The Theory Behind The IGC
Read the academic theory behind the IGC

Before The Infinite Garden Cycle dives into mythology and ethics, it rests on a theory of consciousness: that one wider consciousness is locally expressed through embodied filtering, memory limits, and self-modelling.

In less academic language:

We can call this framework Filter Cosmopsychism with Temporary Amnesia, and it’s the philosophical bridge between the IGC’s Vast Soul and its practical ethic of everyday repair. This theory asks: What if consciousness is less like a spark produced separately by each brain, and more like one ancient light filtered through each of our nervous systems?

If so, then our nervous systems don’t just passively receive a universal signal.

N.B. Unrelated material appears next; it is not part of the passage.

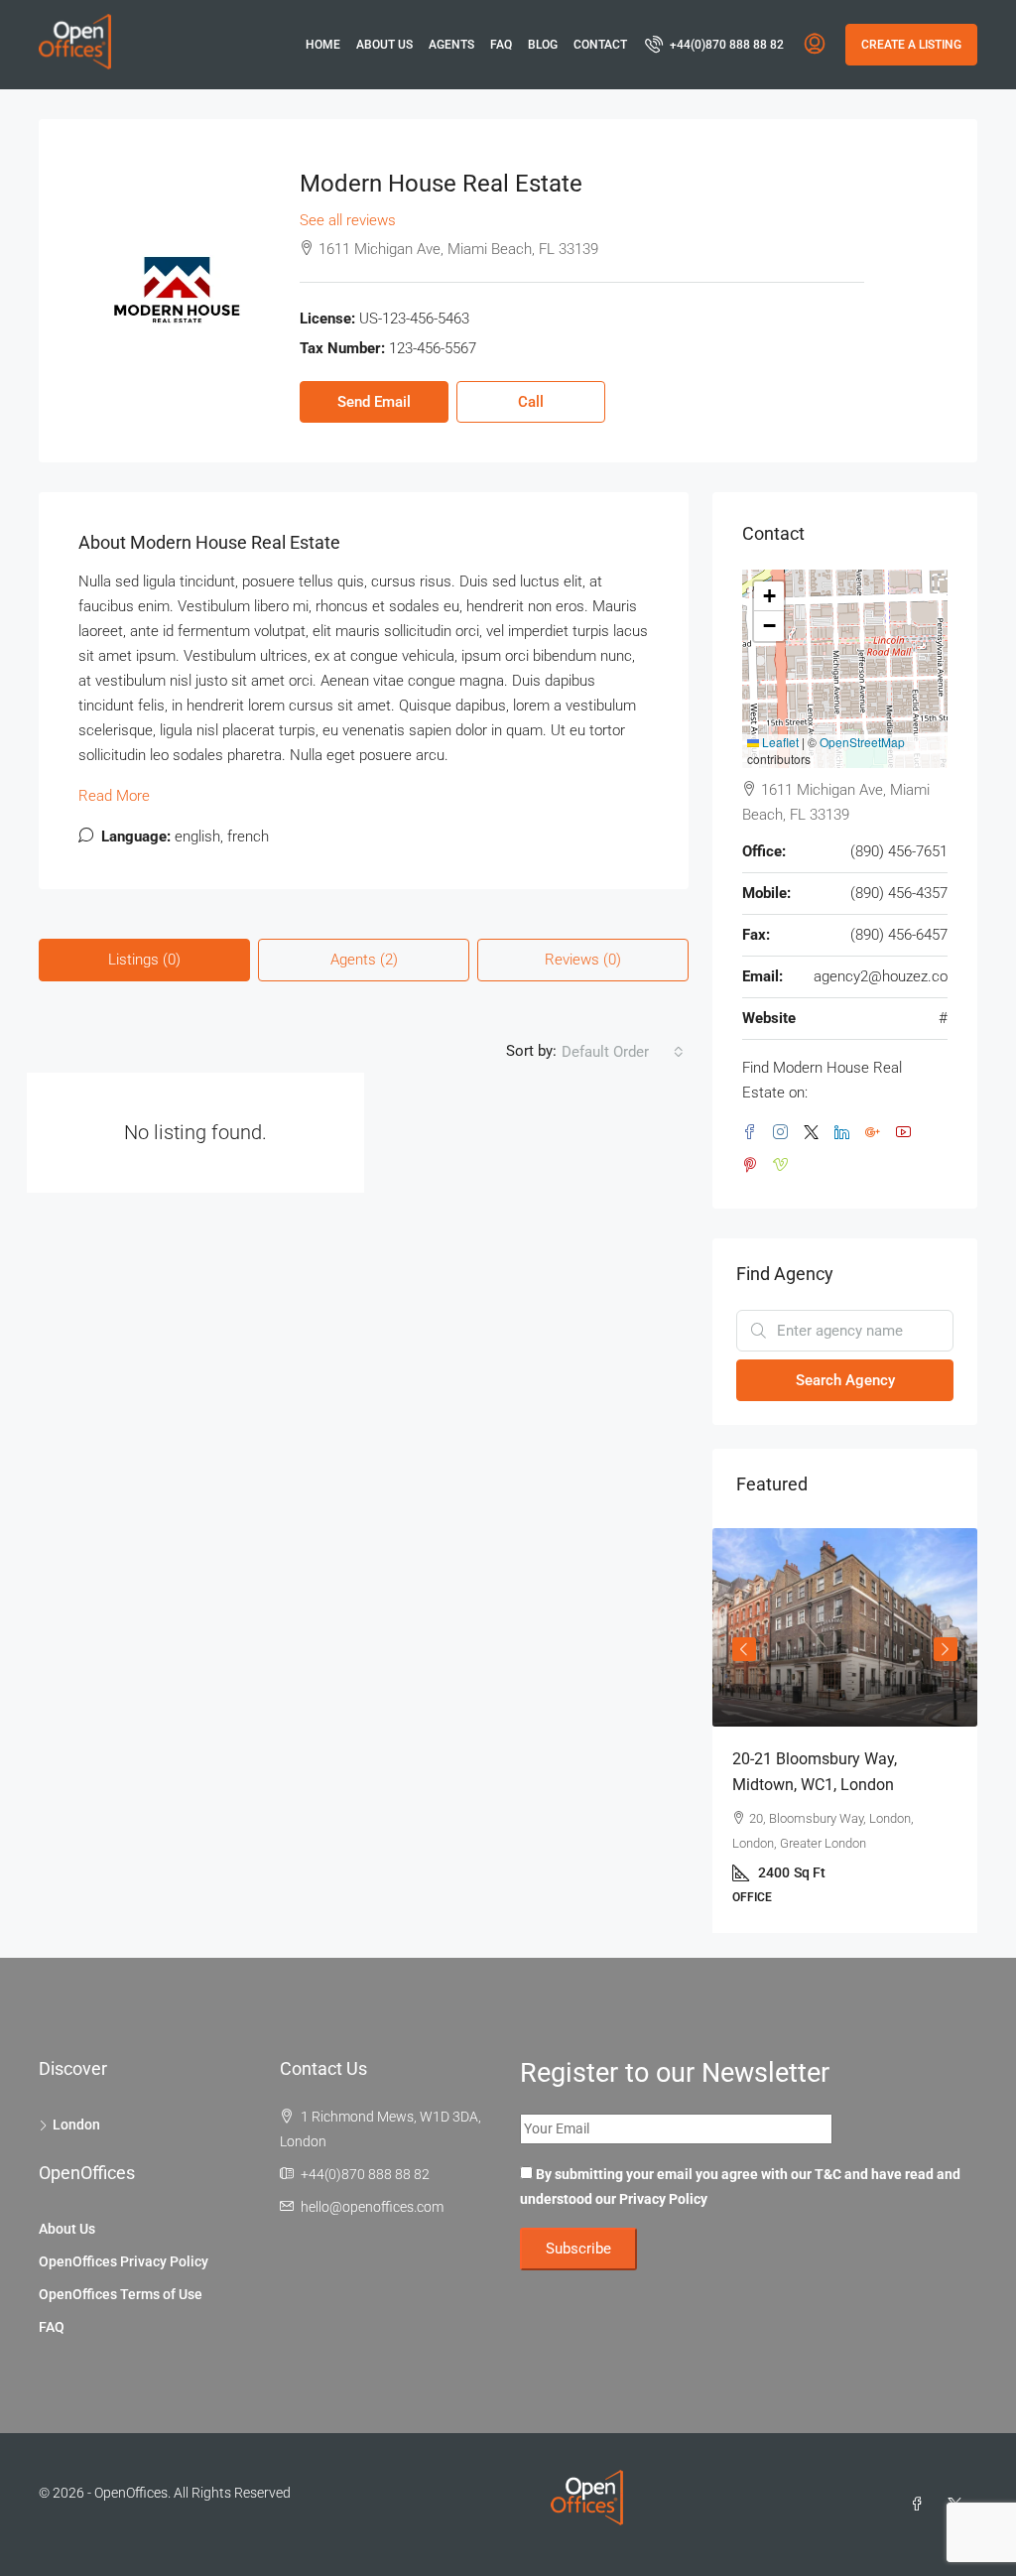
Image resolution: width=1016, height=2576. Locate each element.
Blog (543, 45)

They shape it and send something back: a private life, a particular body, a local history, a wound no one else can carry, a form of joy no one else can repeat.

The Temporary Amnesia that keeps each life from remembering another’s is the boundary that makes this privacy possible. It lets each life feel fully its own, while the wider consciousness learns through all of them, one perspective at a time.

This is the philosophical scaffold beneath The Infinite Garden Cycle’s ethic of repair. If each of us is an expression of one wider consciousness, then harm and healing happen inside a single extended conscious system. Cruelty becomes more than damage done to someone else. It becomes damage within the larger fabric that makes our minds possible.

Believing this theory isn’t required to read the IGC. It’s an optional lens. One the book keeps asking in each chapter: if we might be each other, what do we owe each other?